Ford Motor Company v. Equal Employment Opportunity Commission, 81-300

Decision Date28 June 1982
Docket NumberNo. 81-300,81-300
PartiesFORD MOTOR COMPANY, Petitioner v. EQUAL EMPLOYMENT OPPORTUNITY COMMISSION
CourtU.S. Supreme Court
Syllabus

Held : An employer charged with discrimination in hiring under Title VII of the Civil Rights Act of 1964 can toll the continuing accrual of backpay liability under § 706(g) of Title VII by unconditionally offering the claimant the job previously denied, and is not required to offer seniority retroactive to the date of the alleged discrimination. Thus, absent special circumstances, the rejection of an employer's unconditional job offer ends the accrual of potential back pay liability. Pp. 225-241.

(a) This rule serves Title VII's objective of ending discrimination through voluntary compliance, for it gives the employer a strong incentive to hire the claimant. To require a retroactive seniority offer in addition to the unconditional job offer fails to provide the same incentive, because it makes hiring the claimant more costly than hiring another applicant for the same job. Pp. 228-230.

(b) An unemployed or underemployed claimant's statutory obligation to minimize damages under § 706(g) requires him to accept an unconditional job offer, even without retroactive seniority. The rule announced here merely embodies such requirement of minimizing damages, without affecting the claimant's right to compensation. Pp. 230-234.

(c) The rule announced here also is consistent with the policy of full compensation when the claimant has had the good fortune to find a more attractive job than that offered by the employer charged with discrimination, because the availability of the better job terminates the ongoing ill effect of the latter's refusal to hire the claimant. Pp. 234-236.

(d) Since the rule announced here rests both on the statutory requirement that a claimant minimize damages and on the fact that he no longer incurs additional injury if he has been able to find other work at least as attractive as the charged employer's, the rule in almost all circumstances is consistent with Title VII's object of making injured claimants whole.
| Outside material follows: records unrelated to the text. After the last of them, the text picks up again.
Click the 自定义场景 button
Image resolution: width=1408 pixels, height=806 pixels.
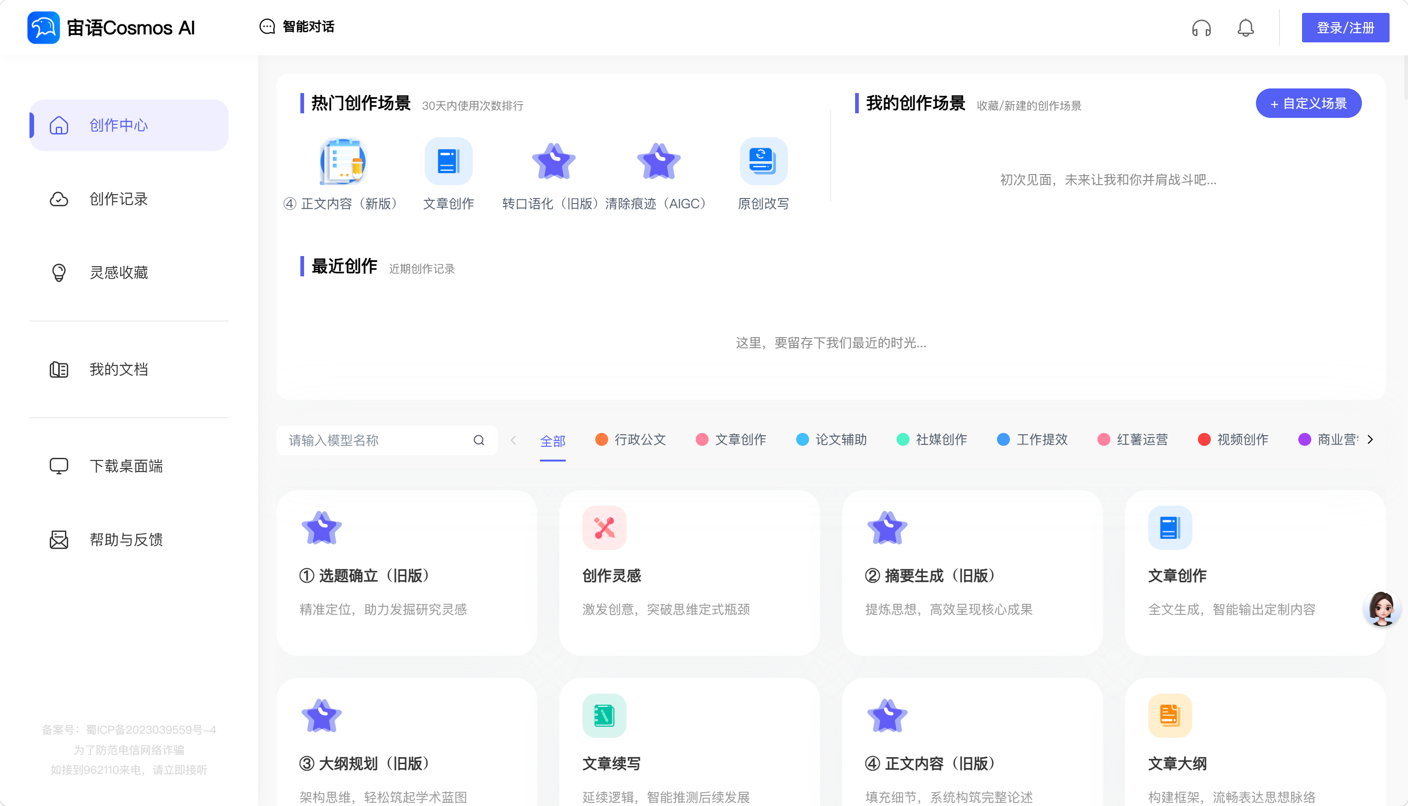click(x=1308, y=103)
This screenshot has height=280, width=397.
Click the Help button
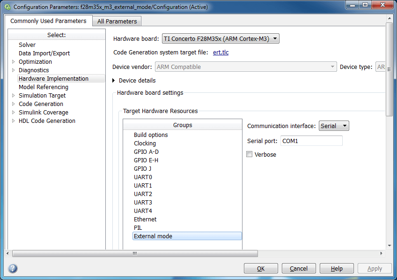(337, 269)
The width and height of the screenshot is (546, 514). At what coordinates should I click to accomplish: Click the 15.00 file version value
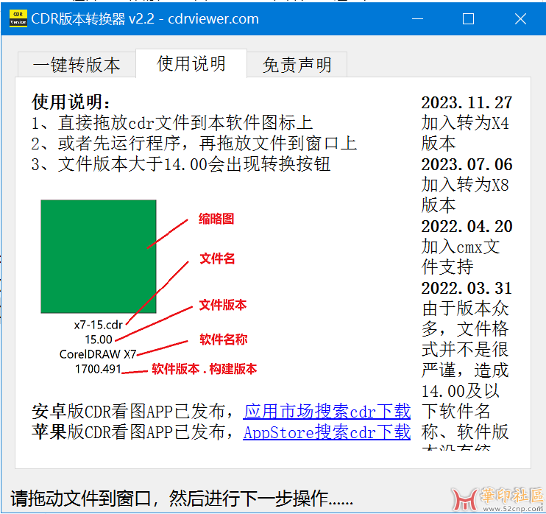point(99,339)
Pp.236-239

(e) To require a retroactive seniority offer in addition to the unconditional job offer would threaten the interests of innocent incumbent employees by disrupting the established seniority hierarchy, with the attendant risk that an innocent employee would be unfairly laid off or disadvantaged because a Title VII claimant has been granted seniority. Pp. 239-240.

645 F.2d 183 (4th Cir.), reversed and remanded.

John R. Wester, Charlotte, N. C., for petitioner.

David A. Strauss, Washington, D. C., for respondent, pro hac vice, by special leave of Court.

Justice O'CONNOR delivered the opinion of the Court.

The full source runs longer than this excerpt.